- TASK REQUIREMENTS: Using the tax ruling below, decide whether each statement agrees with it, answering yes or no and quoting the words of the ruling that settle it. 1. The audit covered January 1993 through December 1995. 2. The Taxpayer sells only through its mail order catalog. 3. Items not used in the catalog go back to the vendor for a partial credit.

- PAGE TEXT:
__________________________________________________

Document Number
96-336
Tax Type
Retail Sales and Use Tax
Description
Penalties and Interest; Waiver of penalty
Topic
Collection of Delinquent Tax
Date Issued
11-14-1996

November 14, 1996



Re: 58.1-1821 Application: Retail Sales and Use Tax


Dear

This will reply to your letter in which you take exception to the retail sales and use tax audit findings of ********* (the "Taxpayer") for the period of January 1993 through December 1995.

FACTS


The Taxpayer operates a retail store in Virginia and is also a retail catalog merchandiser. The Taxpayer was audited and is contesting the tax assessment with respect to the following issues: the purchase of merchandise samples, third party gift transactions, and audit penalty. It should be noted that both of the contested items were issues in the last audit of the Taxpayer.

DETERMINATION


Merchandise Samples

The Taxpayer purchases merchandise for evaluation to determine if they are suitable for use in their mail order catalog. Subsequent to the evaluation, items that are not used in the catalog are returned to the vendor for a full credit. The remainder are entered on the Taxpayer's books as inventory for resale and sent to their retail outlet.

__________________________________________________

- DATA PROVIDED:

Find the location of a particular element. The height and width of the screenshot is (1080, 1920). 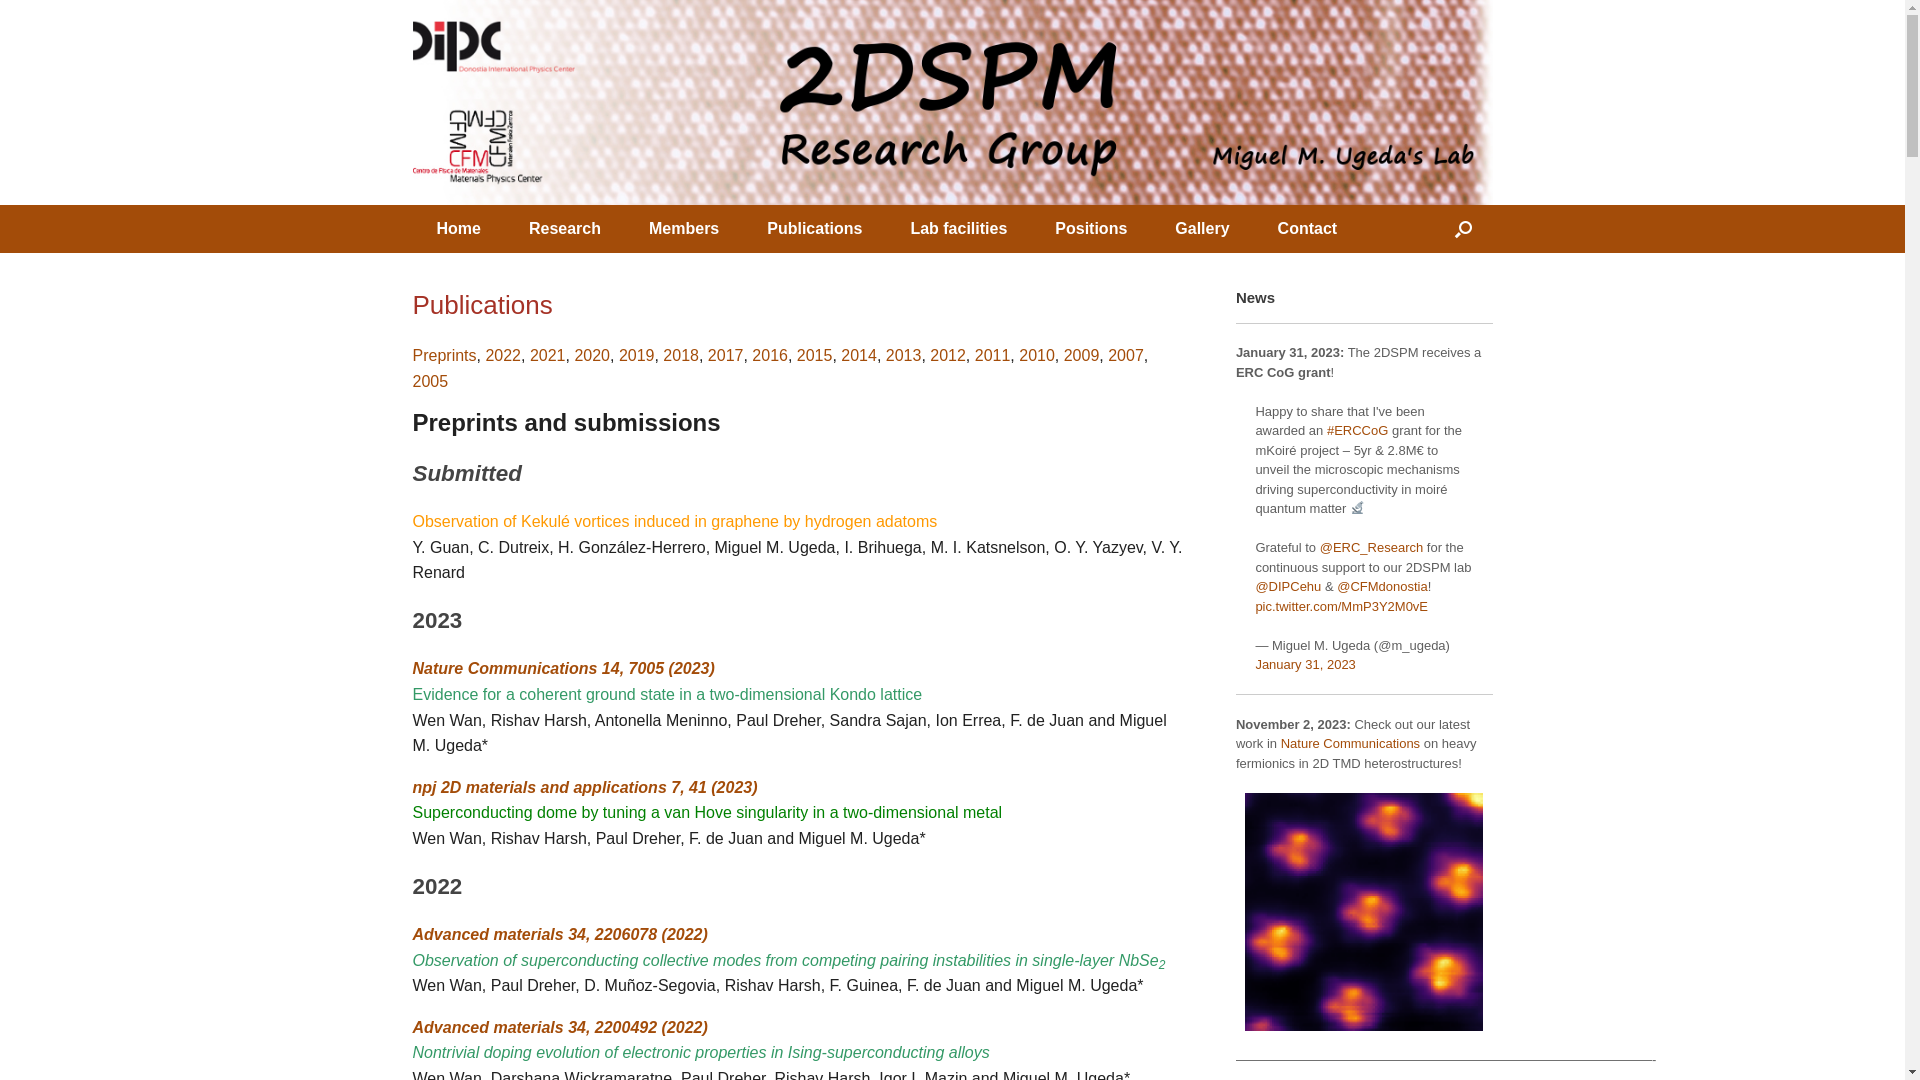

'Positions' is located at coordinates (1089, 227).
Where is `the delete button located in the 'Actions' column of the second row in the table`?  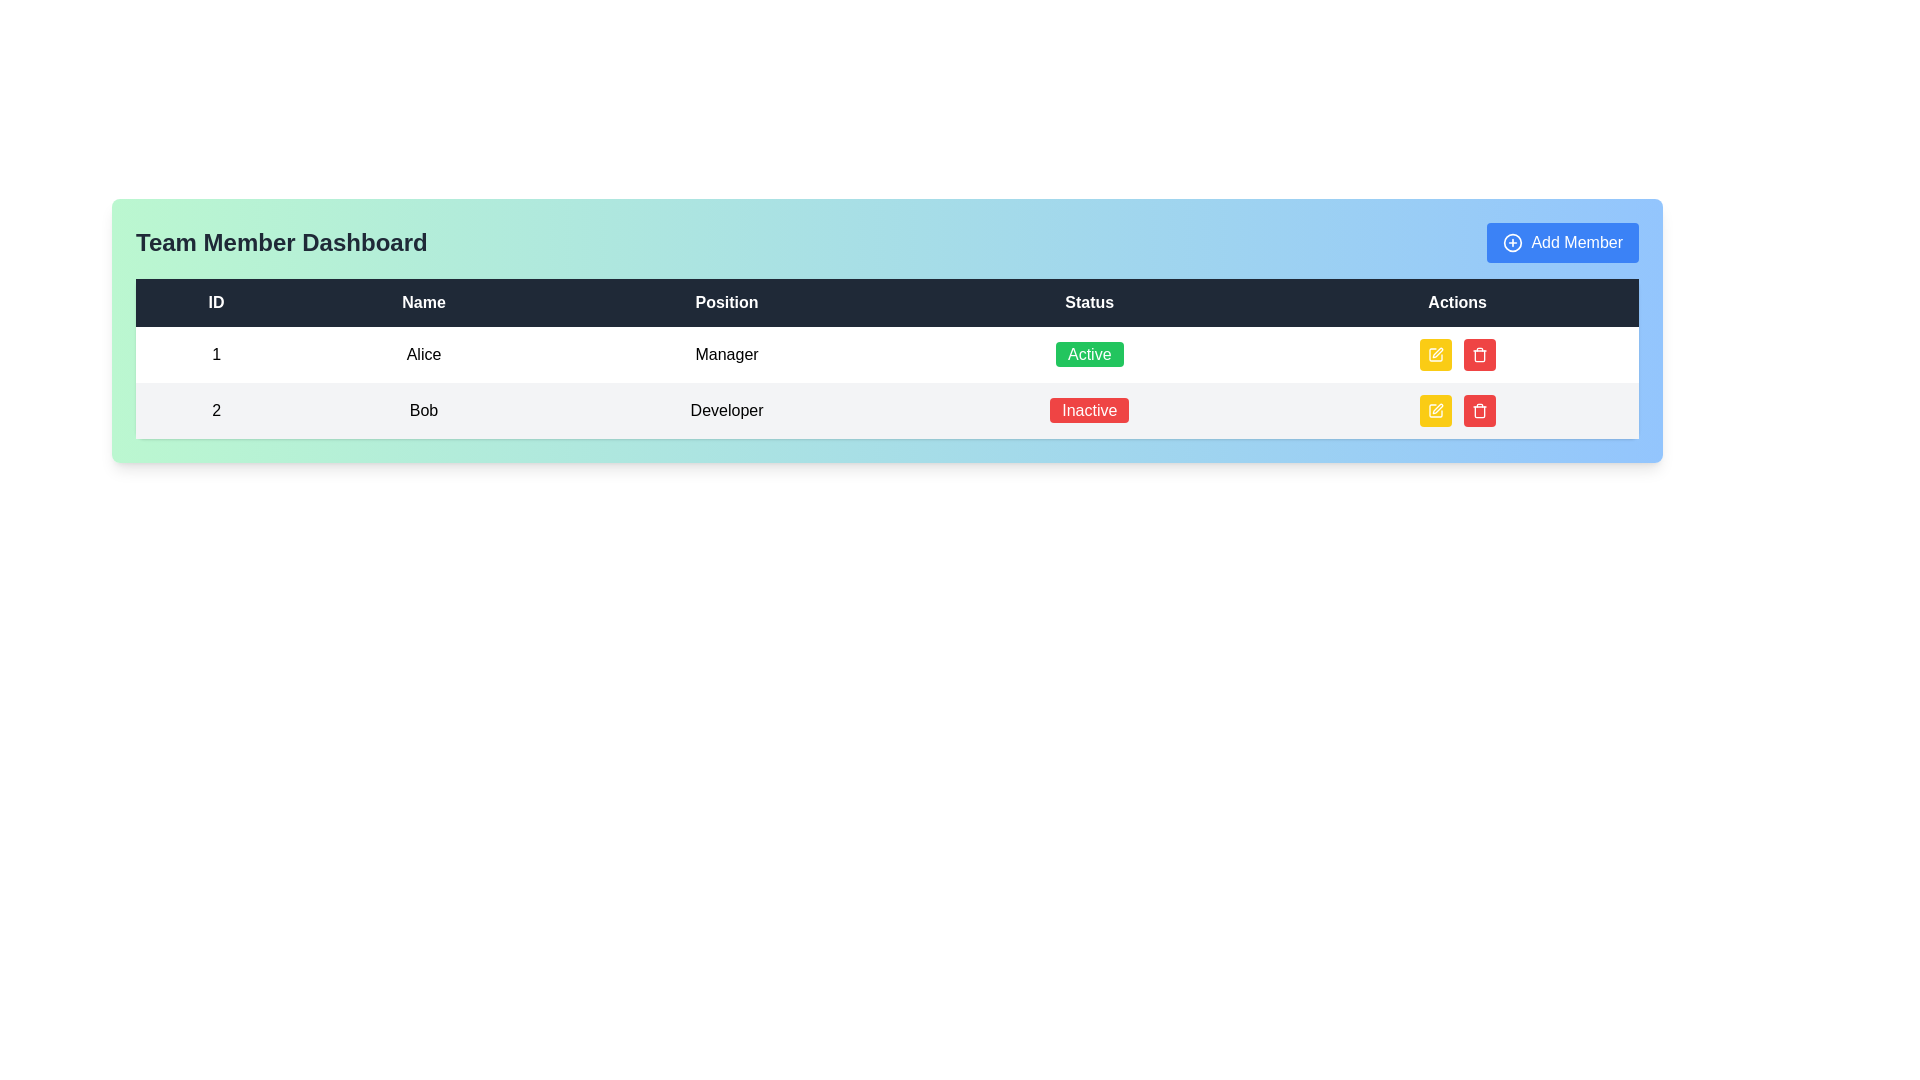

__________________________________________________

- WRITTEN REPLY:
1. Yes: "for the period of January 1993 through December 1995"
2. No: "The Taxpayer operates a retail store in Virginia and is also a retail catalog merchandiser."
3. No: "items that are not used in the catalog are returned to the vendor for a full credit"